====== Records for the task ======

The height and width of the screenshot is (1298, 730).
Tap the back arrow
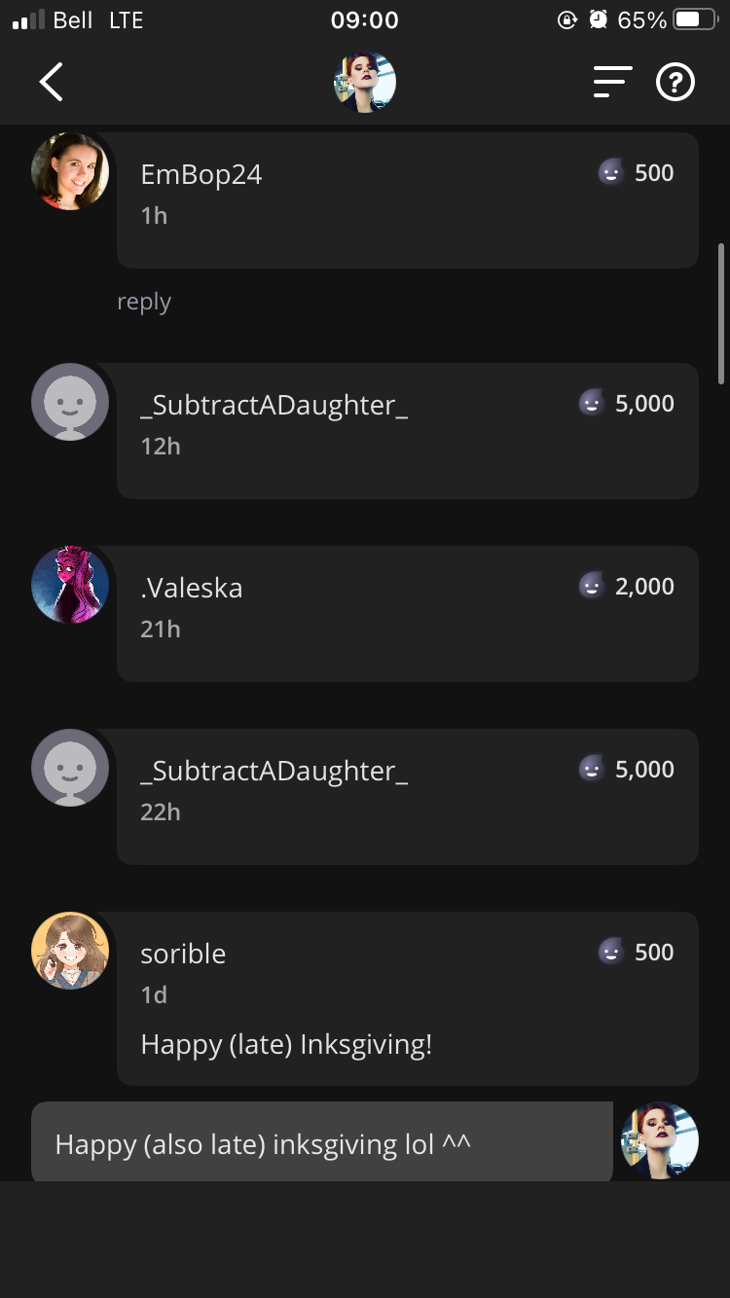[52, 83]
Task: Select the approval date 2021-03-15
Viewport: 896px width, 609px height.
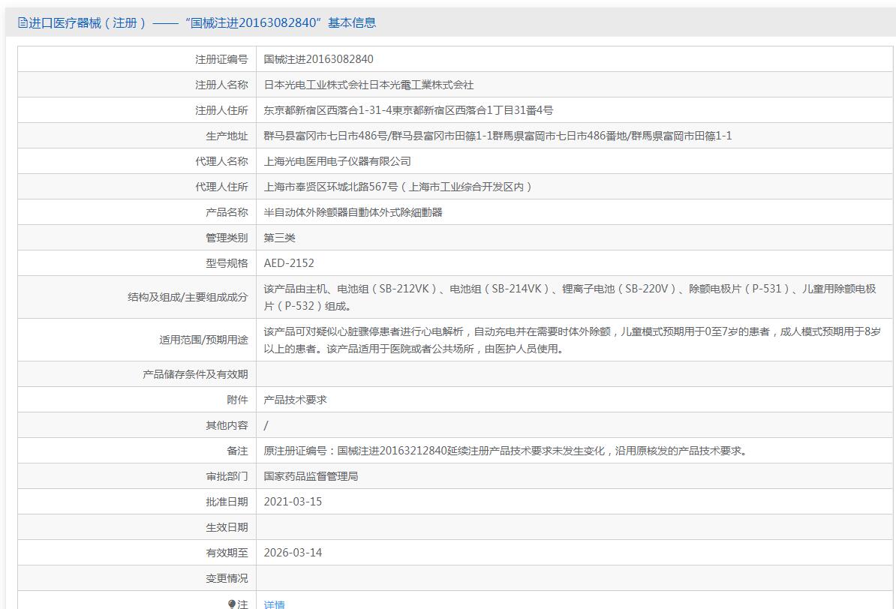Action: pyautogui.click(x=293, y=502)
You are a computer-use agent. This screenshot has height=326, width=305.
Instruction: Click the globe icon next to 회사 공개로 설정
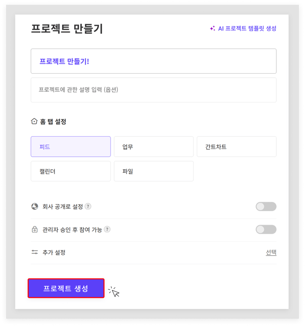pos(34,207)
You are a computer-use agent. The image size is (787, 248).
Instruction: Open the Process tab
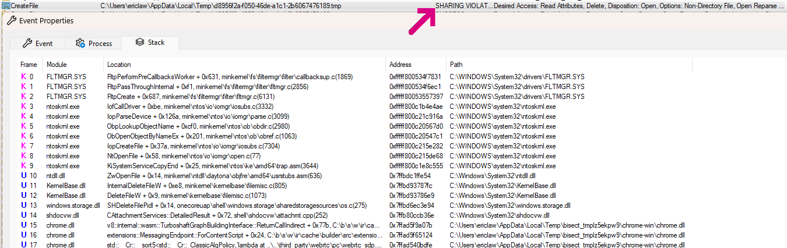93,44
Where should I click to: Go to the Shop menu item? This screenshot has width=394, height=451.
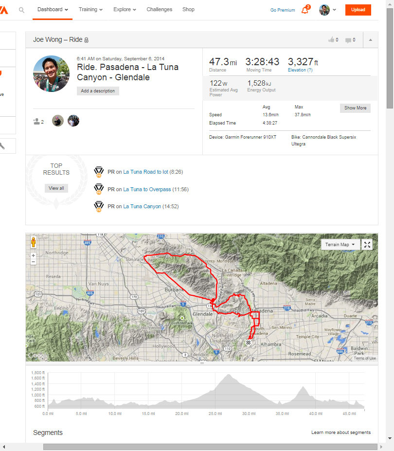tap(188, 10)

======

=== What this task involves ===
Give back every record above exactly as written, skipping each picture.

=== Written response ===
The height and width of the screenshot is (1298, 730).
Tap the back arrow
[52, 83]
Task: Select the approval date 2021-03-15
Viewport: 896px width, 609px height.
Action: pyautogui.click(x=293, y=502)
You are a computer-use agent. This screenshot has height=326, width=305.
Instruction: Click the globe icon next to 회사 공개로 설정
pos(34,207)
You are a computer-use agent. The image size is (787, 248).
Instruction: Open the Process tab
93,44
Where should I click to: Go to the Shop menu item? This screenshot has width=394, height=451.
tap(188, 10)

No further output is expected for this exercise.